Authors: Nelson DeMille
“Right.” I thought, too, perhaps her mental state had changed. If good artists are crazy—and she
was
a good artist, and crazy—then a return to some degree of mental health might kill that spark of mad genius. That’s good and bad. Mostly, I think, good. I mean, I can live with a bad painting, but it’s not easy living with a crazy wife.
Anyway, I wondered if this new, improved tranquil personality I was now witnessing was the happy result of successful therapy or very good meds.
Susan said to me, “Now that I’m back . . . I should see if I’m inspired.”

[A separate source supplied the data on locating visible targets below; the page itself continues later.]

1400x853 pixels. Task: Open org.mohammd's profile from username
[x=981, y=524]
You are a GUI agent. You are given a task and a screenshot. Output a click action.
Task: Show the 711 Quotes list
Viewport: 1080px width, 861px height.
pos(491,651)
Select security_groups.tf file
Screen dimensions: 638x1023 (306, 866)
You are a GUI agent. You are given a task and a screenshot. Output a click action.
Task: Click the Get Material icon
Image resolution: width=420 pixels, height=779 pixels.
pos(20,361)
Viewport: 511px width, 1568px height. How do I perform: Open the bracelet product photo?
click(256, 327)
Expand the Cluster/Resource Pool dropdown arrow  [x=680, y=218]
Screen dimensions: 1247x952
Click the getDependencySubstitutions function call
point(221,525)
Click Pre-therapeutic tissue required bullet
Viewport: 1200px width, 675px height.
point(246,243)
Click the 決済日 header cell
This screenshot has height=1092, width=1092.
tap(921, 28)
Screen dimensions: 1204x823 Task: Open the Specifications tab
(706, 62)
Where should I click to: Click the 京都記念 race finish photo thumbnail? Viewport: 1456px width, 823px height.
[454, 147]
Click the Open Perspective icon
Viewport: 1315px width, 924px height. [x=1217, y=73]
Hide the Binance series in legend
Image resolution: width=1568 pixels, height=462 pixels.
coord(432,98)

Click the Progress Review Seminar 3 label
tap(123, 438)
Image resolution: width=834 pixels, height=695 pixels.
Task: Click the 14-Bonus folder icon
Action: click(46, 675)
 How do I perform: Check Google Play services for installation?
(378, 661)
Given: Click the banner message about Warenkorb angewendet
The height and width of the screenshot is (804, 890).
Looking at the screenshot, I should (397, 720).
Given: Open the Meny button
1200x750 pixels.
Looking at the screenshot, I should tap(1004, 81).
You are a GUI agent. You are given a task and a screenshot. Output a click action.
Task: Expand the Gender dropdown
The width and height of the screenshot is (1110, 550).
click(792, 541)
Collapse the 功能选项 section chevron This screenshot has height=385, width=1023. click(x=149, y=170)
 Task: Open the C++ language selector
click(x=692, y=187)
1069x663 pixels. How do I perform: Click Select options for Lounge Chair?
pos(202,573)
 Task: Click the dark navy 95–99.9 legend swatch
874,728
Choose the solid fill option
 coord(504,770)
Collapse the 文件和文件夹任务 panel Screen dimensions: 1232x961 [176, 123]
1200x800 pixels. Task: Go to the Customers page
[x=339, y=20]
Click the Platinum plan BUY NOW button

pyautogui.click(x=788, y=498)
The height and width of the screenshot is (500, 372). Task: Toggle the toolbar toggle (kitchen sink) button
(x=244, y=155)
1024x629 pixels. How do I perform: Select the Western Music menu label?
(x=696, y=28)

“Right.” But don’t stop those meds.
Ironically, one of the best paintings she’d ever done, and probably the last, was of the ruins of Alhambra. Mrs. Sutter, on the occasion of our first visit to Alhambra for coffee and cannolis, generously offered to paint the Alhambra palm court as a housewarming gift to our new neighbors. Susan had photographs of the magnificent two-tiered atrium palm court as it existed before the Bellarosas restored the mansion, and she explained to them that she was going to paint it as a ruin. This surprised Mrs. Bellarosa, who wondered why anyone would want to paint what she called “a wreck.” But Mr. Bellarosa, recalling some art he’d seen in Rome, thought it was a swell idea. I, too, was surprised at this offer, because this was no small undertaking, and Susan rarely gave away any of her paintings, though she sometimes donated them for charity auctions. Susan had informed the Bellarosas that though she could work mostly from her photographs and from memory, she needed to set up her easel in the palm court, so she could get the right perspective, and take advantage of the shifting sunlight from the glass dome, and so forth. Frank assured her that the door was permanently open to her.
Thinking back on that evening, as I’d done a few dozen times, there was more going on here than a housewarming gift, or coffee and cannolis.
It was hard to believe, but Susan Stanhope Sutter and Frank the Bishop Bellarosa had connected like a plug in a socket, and I should have seen the lights going on in their eyes. But I didn’t, and neither did Anna, and we both remained clueless in the dark.
In any case, the relocation of the stable on Susan’s property, and the painting of the Alhambra palm court, led to frequent contact between Mrs. Sutter and Mr. Bellarosa.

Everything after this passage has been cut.